WORK INSTRUCTION: Transcribe everything in the records exactly. Skip the images.
--- DATASET RECORDS ---
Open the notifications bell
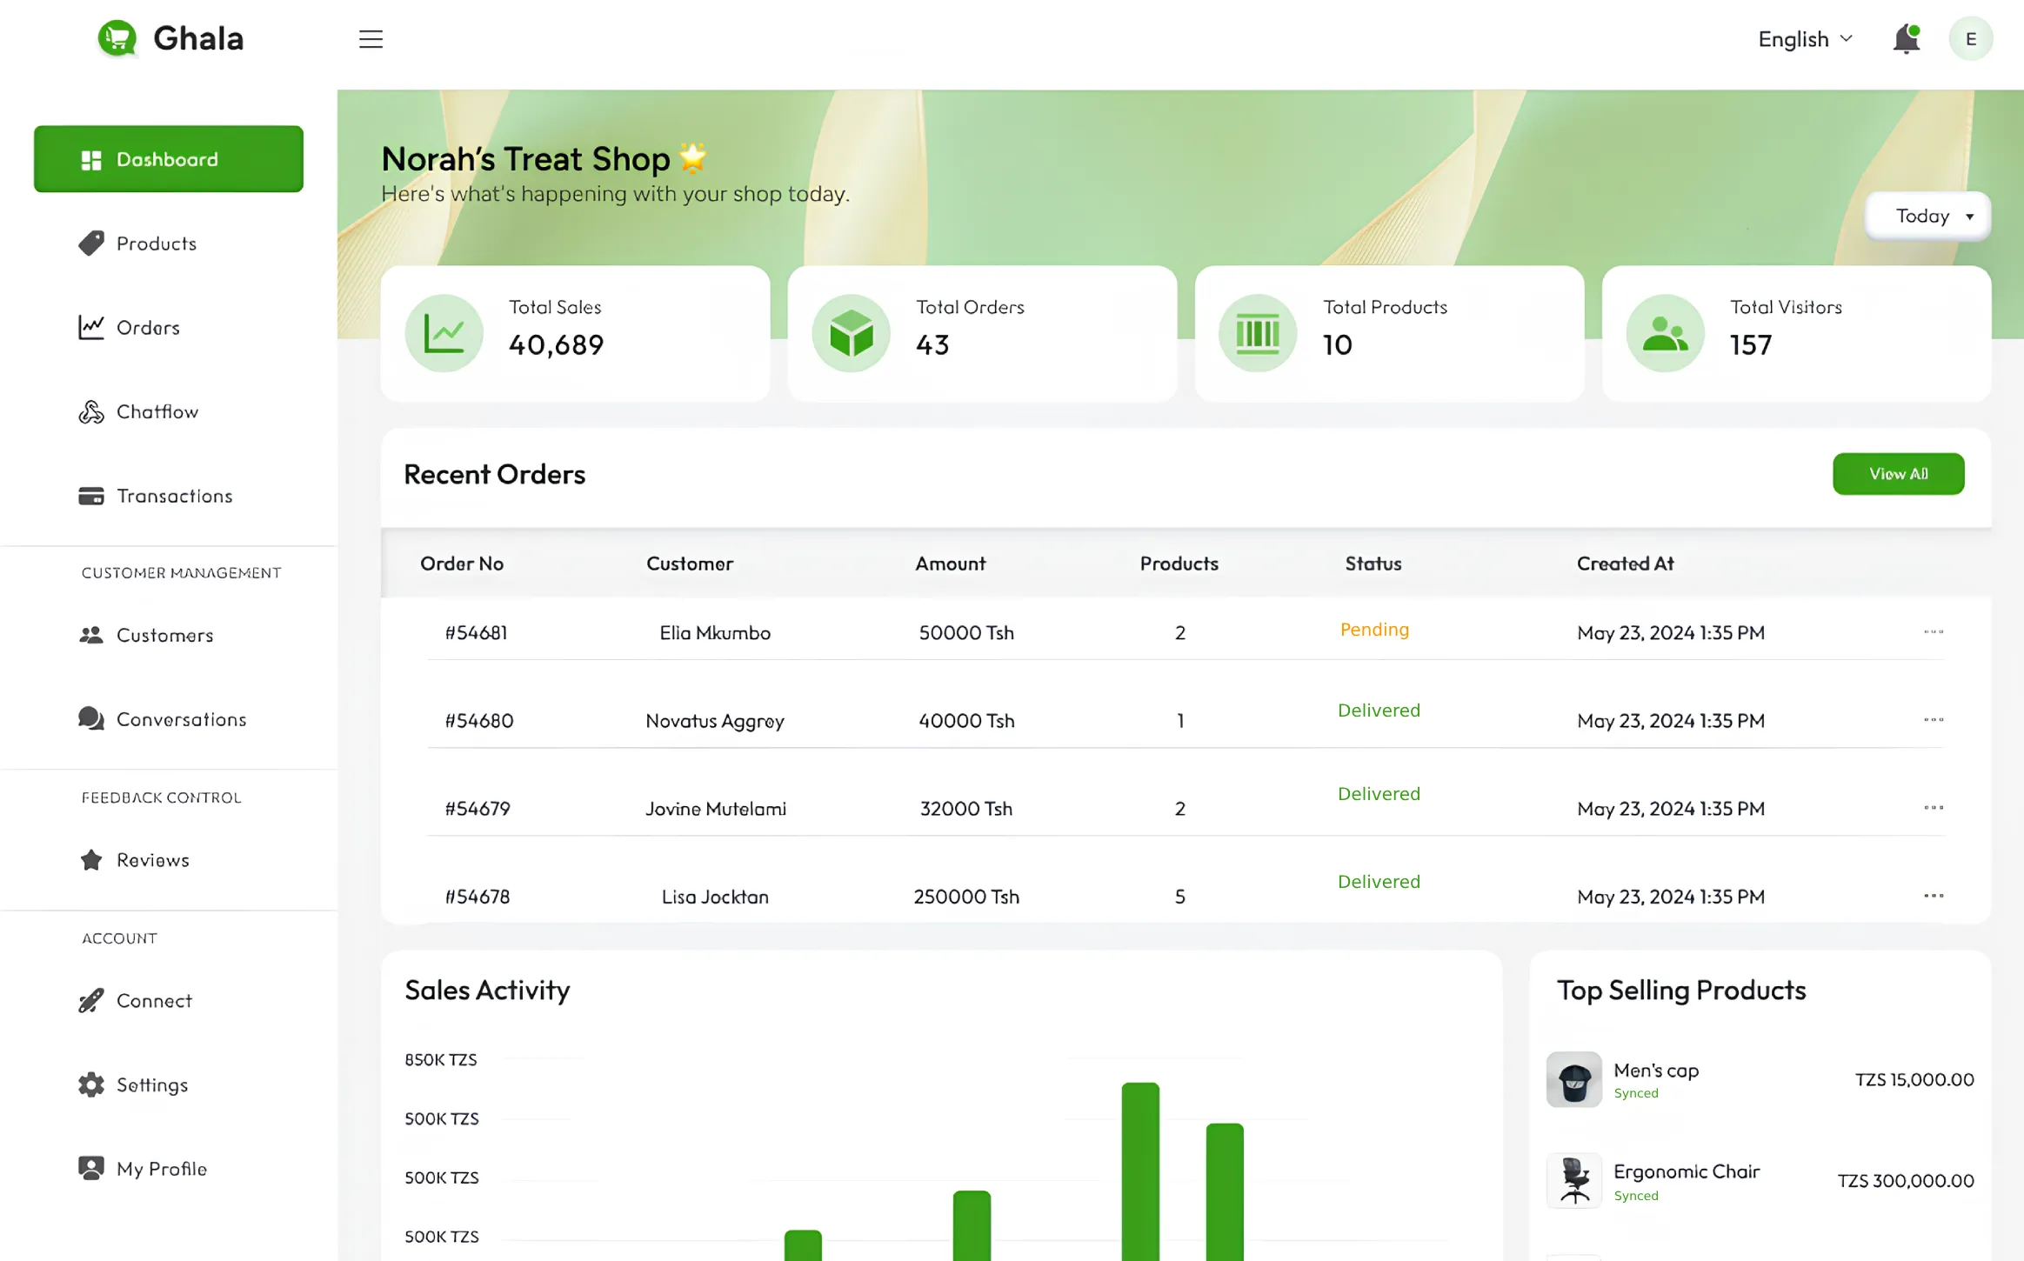 [1906, 39]
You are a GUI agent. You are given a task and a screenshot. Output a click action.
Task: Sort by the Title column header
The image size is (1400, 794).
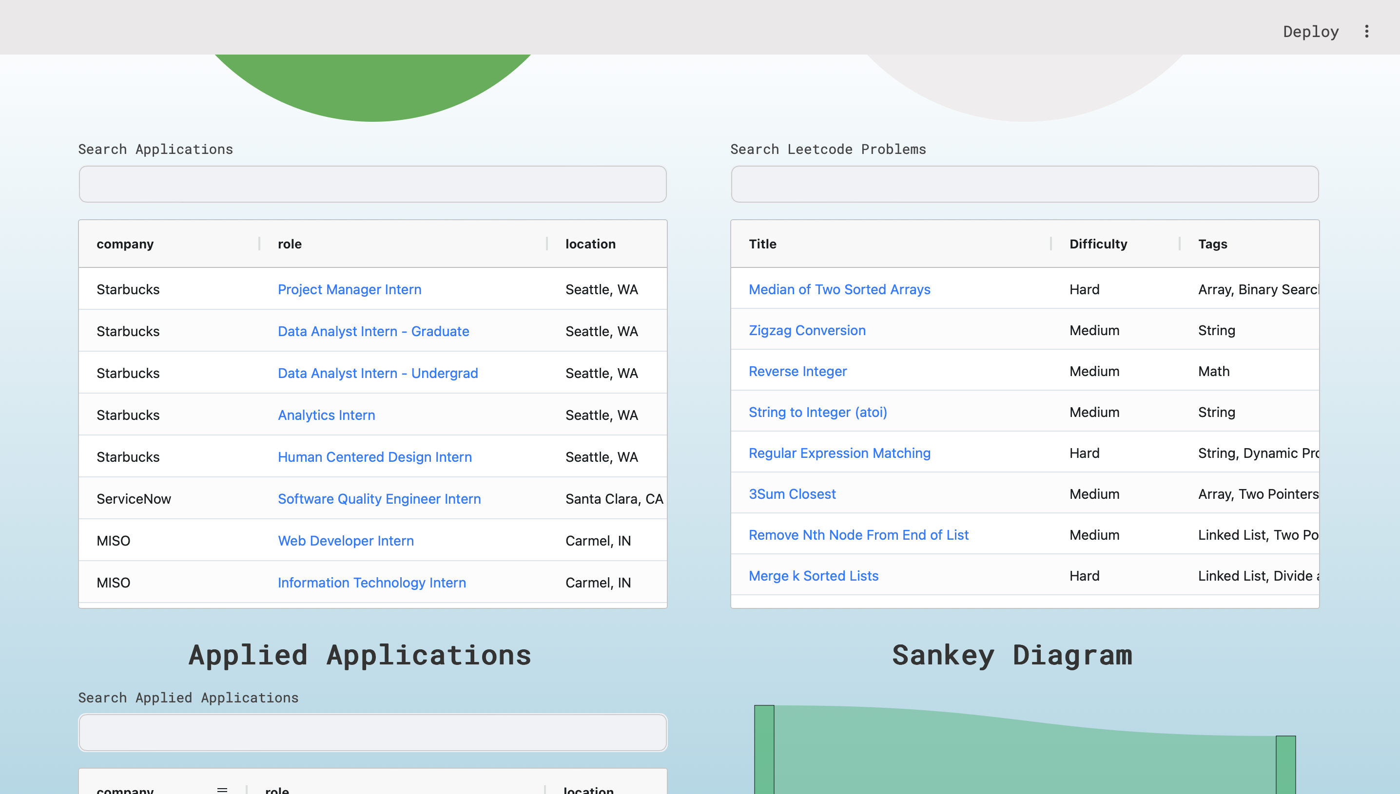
---
SOLUTION:
Open the notifications bell
 [1906, 39]
You are a GUI agent. You are given a task and a screenshot. Output a click action.
Task: Sort by the Title column header
The image size is (1400, 794).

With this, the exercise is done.